Peut-on déjà en conclure que la langue française sera parfaitement représentée aux Jeux de Rio, en accord avec les règles du CIO?
Attendons de voir les actes et les résultats concrets, mais l’intention est manifeste. Le président des universités brésiliennes nous a annoncé qu’il allait envoyer des étudiants francophones pendant les Jeux pour servir de volontaires. Nous-mêmes, à l’OIF, nous allons aider les organisateurs brésiliens à assurer leur mission linguistique en dépêchant une équipe de traducteurs et interprètes. Les documents seront disponibles en français. Mon rôle n’est pas de jouer les gendarmes, mais plutôt de veiller à la diversité du français aux Jeux. Je veux que les athlètes puissent exprimer pleinement leur talent sur le terrain, sans être perturbés par des contraintes de langue et de compréhension.
Quelle impression vous a laissé Rio à moins de neuf mois du début des Jeux?
Les Brésiliens ne sont pas en avance, ils le savent, mais ils ne reculent pas et travaillent 24 heures sur 24. On sent que les choses accélèrent, sur les routes, dans la construction des hôtels. J’ai senti un savoir-faire dans la préparation de l’événement, un savoir-faire encore tout frais puisqu’il est hérité de la Coupe du Monde de football en 2014. Mais, naturellement, les Brésiliens nous ont surtout montré ce qui était prêt ou sur le point de l’être.
Comment se présente la suite de votre mission de Grand témoin de la Francophonie aux Jeux?
Je dois normalement retourner au Brésil en mars 2016, à l’occasion de la Journée internationale de la Francophonie. Je vais y jouer en préambule de cette journée, à Rio de Janeiro. Nous voulons faire chanter des jeunes Brésiliens sur les morceaux de Brel et Brassens.

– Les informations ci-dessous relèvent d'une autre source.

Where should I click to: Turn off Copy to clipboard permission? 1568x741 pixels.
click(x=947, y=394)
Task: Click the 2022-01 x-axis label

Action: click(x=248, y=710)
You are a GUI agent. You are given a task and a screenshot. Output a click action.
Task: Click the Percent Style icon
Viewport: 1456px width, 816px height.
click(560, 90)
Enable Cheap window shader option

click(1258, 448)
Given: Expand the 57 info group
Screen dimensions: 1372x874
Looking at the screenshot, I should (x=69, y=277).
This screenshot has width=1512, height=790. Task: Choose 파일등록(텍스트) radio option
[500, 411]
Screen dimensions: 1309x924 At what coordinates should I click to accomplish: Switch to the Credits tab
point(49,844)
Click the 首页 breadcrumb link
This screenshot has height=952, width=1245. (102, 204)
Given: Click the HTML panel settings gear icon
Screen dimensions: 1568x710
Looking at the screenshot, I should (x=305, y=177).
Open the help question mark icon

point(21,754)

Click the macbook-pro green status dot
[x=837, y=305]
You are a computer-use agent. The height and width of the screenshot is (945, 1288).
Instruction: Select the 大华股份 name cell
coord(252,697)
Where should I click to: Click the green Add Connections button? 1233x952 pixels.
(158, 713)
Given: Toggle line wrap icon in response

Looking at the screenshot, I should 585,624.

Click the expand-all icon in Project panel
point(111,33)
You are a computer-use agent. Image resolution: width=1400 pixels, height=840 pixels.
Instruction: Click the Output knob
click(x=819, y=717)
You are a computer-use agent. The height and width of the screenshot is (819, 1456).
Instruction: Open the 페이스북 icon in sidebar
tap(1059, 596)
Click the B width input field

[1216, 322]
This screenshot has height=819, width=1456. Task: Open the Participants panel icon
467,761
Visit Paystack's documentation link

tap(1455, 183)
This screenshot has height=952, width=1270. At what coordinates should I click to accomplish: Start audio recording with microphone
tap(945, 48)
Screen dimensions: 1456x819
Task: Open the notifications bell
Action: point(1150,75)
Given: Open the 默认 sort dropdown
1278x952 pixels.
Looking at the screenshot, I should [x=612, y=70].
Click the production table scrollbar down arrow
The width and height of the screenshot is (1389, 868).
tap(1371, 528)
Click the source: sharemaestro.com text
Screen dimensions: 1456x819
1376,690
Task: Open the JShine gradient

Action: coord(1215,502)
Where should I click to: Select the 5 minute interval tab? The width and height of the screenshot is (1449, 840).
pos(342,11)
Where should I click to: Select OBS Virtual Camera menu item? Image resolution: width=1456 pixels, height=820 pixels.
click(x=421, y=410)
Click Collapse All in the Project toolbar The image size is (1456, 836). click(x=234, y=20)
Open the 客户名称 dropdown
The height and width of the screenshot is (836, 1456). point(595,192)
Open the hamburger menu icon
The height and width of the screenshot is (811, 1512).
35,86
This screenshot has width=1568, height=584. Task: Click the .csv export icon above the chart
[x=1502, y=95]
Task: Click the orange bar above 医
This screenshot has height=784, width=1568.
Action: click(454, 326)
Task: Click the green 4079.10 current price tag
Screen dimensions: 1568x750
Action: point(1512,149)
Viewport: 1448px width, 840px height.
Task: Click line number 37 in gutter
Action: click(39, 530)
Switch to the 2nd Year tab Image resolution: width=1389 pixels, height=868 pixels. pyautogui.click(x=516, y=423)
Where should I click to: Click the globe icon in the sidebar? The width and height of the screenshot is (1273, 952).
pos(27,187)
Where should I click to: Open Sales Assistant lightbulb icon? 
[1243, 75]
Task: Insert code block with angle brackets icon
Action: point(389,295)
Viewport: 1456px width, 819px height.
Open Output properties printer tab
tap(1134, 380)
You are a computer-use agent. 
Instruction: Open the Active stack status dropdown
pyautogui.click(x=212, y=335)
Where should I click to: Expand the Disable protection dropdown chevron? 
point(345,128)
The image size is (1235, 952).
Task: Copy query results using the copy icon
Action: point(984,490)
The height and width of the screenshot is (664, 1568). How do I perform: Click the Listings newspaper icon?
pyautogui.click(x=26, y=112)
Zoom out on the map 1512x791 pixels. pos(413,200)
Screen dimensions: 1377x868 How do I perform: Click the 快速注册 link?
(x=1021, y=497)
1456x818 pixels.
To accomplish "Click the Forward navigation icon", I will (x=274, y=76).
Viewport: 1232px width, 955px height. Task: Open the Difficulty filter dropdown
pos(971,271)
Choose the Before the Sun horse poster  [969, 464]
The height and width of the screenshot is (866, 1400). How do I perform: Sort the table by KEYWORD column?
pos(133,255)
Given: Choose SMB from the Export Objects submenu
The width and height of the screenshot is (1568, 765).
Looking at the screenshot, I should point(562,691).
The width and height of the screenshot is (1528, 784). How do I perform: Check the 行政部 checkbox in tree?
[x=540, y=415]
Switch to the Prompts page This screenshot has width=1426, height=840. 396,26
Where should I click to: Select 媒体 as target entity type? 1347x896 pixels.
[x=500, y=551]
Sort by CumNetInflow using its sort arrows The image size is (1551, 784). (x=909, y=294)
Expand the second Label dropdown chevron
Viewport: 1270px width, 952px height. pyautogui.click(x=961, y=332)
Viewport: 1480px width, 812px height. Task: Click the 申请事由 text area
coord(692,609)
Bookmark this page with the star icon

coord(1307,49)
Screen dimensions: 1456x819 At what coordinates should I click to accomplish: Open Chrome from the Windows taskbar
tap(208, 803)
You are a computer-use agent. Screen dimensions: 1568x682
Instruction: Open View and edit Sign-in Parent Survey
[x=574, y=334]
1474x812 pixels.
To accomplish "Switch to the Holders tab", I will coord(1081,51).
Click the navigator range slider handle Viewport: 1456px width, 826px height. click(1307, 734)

Ma mission olympique n’est pas seulement sportive, elle comporte aussi une approche culturelle. Je suis avant tout un artiste. Nous voulons profiter des Jeux de 2016 pour présenter aux Brésiliens et au reste du monde la diversité de la langue française, avec des choses peu connues, comme la lutte sénégalaise ou la chanson lyrique. Pendant les Jeux, je serai surtout là pour vérifier tous les boulons, mais avec la volonté de profiter de cet événement pour confronter la diversité des pays de langue française et la diversité ethnique et culturelle du Brésil.